BiocBuildDB is an R package that provides tools for managing and querying a database of Bioconductor build reports. These reports contain information about the build status of Bioconductor packages across different platforms and R versions.

Data flow

Each day, the Bioconductor build reports are processed to generate structured tables of build results. These tables are stacked to generate a longitudinal record of build results available as parquet files. The data flow for the entire process is outlined in the diagram below.

flowchart TD
    %% =========================
    %% Phase A: Daily extraction
    %% =========================
    A[Bioconductor<br/>Daily Build Reports]
        -->|daily| B[Parse & Normalize<br/>Build Metadata]

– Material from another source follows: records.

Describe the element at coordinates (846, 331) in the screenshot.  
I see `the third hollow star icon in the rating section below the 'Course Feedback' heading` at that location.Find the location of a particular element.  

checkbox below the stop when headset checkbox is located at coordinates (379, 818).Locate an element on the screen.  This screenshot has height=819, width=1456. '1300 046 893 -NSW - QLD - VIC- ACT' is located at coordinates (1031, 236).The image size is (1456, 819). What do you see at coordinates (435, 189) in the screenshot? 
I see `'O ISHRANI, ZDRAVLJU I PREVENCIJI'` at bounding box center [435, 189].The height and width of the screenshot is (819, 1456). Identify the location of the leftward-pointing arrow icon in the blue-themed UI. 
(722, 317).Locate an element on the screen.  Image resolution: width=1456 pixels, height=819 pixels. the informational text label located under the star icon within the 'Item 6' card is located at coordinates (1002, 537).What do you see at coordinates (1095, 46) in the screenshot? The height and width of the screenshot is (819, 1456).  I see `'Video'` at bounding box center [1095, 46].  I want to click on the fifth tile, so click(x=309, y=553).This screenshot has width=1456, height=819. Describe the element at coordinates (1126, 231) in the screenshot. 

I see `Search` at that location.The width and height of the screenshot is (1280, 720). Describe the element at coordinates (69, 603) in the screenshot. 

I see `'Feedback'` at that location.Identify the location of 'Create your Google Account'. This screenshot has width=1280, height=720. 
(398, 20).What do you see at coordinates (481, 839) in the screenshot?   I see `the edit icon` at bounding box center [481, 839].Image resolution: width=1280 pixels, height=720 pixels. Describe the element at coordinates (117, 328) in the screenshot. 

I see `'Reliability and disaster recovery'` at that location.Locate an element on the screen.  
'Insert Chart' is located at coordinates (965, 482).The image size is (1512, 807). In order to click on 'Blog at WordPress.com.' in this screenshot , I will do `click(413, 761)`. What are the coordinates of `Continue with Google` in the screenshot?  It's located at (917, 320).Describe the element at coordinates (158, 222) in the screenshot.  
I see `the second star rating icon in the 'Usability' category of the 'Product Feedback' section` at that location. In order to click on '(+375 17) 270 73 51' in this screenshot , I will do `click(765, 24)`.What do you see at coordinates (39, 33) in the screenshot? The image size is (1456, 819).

    B -->|md5 hashed<br/>by build report| C1[info.csv]
    B -->|md5 hashed<br/>by build report| C2[build_summary.csv]
    B -->|md5 hashed<br/>by build report| C3[propagation_status.csv]

    %% =========================
    %% Phase B: Longitudinal stacking
    %% =========================
    C1 -->|append new report| D1[info.parquet<br/>partitioned by date]
    C2 -->|append new report| D2[build_summary.parquet<br/>partitioned by date]
    C3 -->|append new report| D3[propagation_status.parquet<br/>partitioned by date]

    %% =========================
    %% Storage layer
    %% =========================
    D1 --> E[(Object Storage\nS3 / GCS)]
    D2 --> E
    D3 --> E

    %% =========================
    %% Storage layer
    %% =========================
    E -->|Usage| U[BiocBuildDB R Package]
    E -->|Usage| DASH[Third party dashboards]
    E -->|Usage| ANALYSIS[Analytics]


    %% =========================
    %% Styling
    %% =========================
    classDef source fill:#eef,stroke:#446;
    classDef daily fill:#efe,stroke:#484;
    classDef parquet fill:#ffe,stroke:#aa4;
    classDef storage fill:#fdf6e3,stroke:#b58900;

    class A source;
    class C1,C2,C3 daily;
    class D1,D2,D3 parquet;
    class E storage;

Installation

You can install the development version of BiocBuildDB from GitHub with:

# install.packages("BiocManager")
BiocManager("seandavi/BiocBuildDB")

Basic Usage

See the vignettes for detailed examples on how to use BiocBuildDB to query and analyze Bioconductor build reports.